### [WRITTEN TASK]
Retype the entries from the line containing "Task: Select the Oct month axis label" through the end of the entries, keeping every character as it appears.

### [TASK INPUT]

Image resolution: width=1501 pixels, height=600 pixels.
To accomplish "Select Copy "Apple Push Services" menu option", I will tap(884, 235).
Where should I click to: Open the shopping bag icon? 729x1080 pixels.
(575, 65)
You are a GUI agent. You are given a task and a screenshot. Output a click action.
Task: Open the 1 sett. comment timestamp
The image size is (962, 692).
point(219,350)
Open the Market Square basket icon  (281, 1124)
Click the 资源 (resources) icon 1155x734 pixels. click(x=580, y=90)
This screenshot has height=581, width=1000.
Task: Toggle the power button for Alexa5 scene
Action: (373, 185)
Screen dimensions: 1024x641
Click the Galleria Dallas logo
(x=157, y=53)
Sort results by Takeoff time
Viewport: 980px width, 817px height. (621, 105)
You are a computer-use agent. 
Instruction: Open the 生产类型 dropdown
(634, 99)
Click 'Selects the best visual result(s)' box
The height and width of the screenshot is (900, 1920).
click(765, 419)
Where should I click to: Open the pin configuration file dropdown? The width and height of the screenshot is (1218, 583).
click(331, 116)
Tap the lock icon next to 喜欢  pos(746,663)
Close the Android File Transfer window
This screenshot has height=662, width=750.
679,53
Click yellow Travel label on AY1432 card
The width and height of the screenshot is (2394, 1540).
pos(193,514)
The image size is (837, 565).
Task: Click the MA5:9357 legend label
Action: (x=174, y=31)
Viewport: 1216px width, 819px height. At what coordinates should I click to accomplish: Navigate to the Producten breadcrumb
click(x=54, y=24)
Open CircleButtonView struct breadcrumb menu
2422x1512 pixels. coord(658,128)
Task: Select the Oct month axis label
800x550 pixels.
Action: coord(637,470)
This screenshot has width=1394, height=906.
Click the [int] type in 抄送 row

### [ANSWER TO THE PROBLEM]
Task: Select the Oct month axis label
800x550 pixels.
Action: coord(637,470)
This screenshot has width=1394, height=906.
Click the [int] type in 抄送 row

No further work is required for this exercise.